Saved entries:
================================

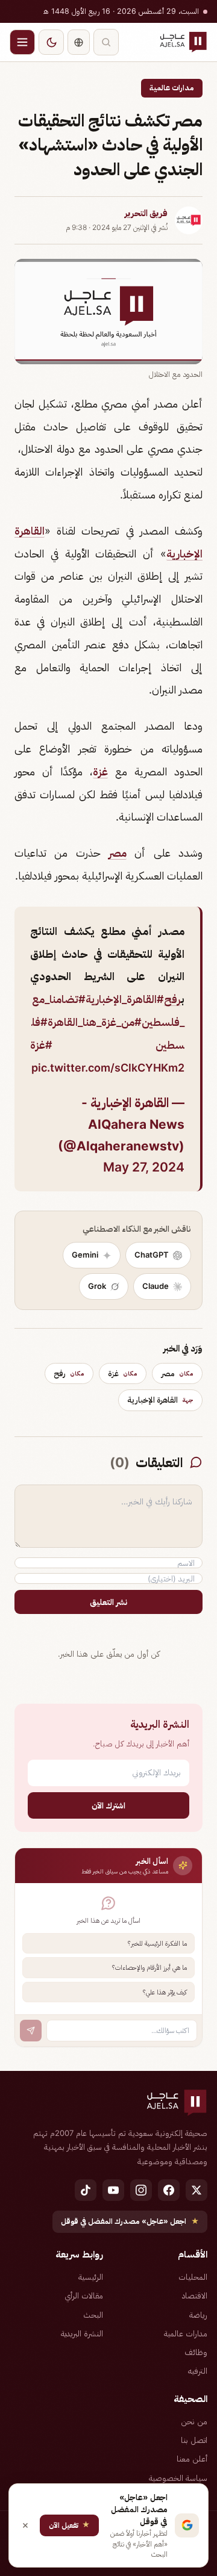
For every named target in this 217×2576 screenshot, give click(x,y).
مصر (117, 852)
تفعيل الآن (69, 2524)
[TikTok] (85, 2190)
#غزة (41, 1044)
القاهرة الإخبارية (160, 1399)
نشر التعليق (108, 1602)
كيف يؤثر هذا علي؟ (165, 1992)
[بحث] (106, 42)
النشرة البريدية (82, 2333)
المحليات (192, 2277)
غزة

================================

Exercise requirements :: Each entry above should be given again exactly, with its pictures omitted.

Output of the task ::
For every named target in this 217×2576 screenshot, give click(x,y).
مصر (117, 852)
تفعيل الآن (69, 2524)
[TikTok] (85, 2190)
#غزة (41, 1044)
القاهرة الإخبارية (160, 1399)
نشر التعليق (108, 1602)
كيف يؤثر هذا علي؟ (165, 1992)
[بحث] (106, 42)
النشرة البريدية (82, 2333)
المحليات (192, 2277)
غزة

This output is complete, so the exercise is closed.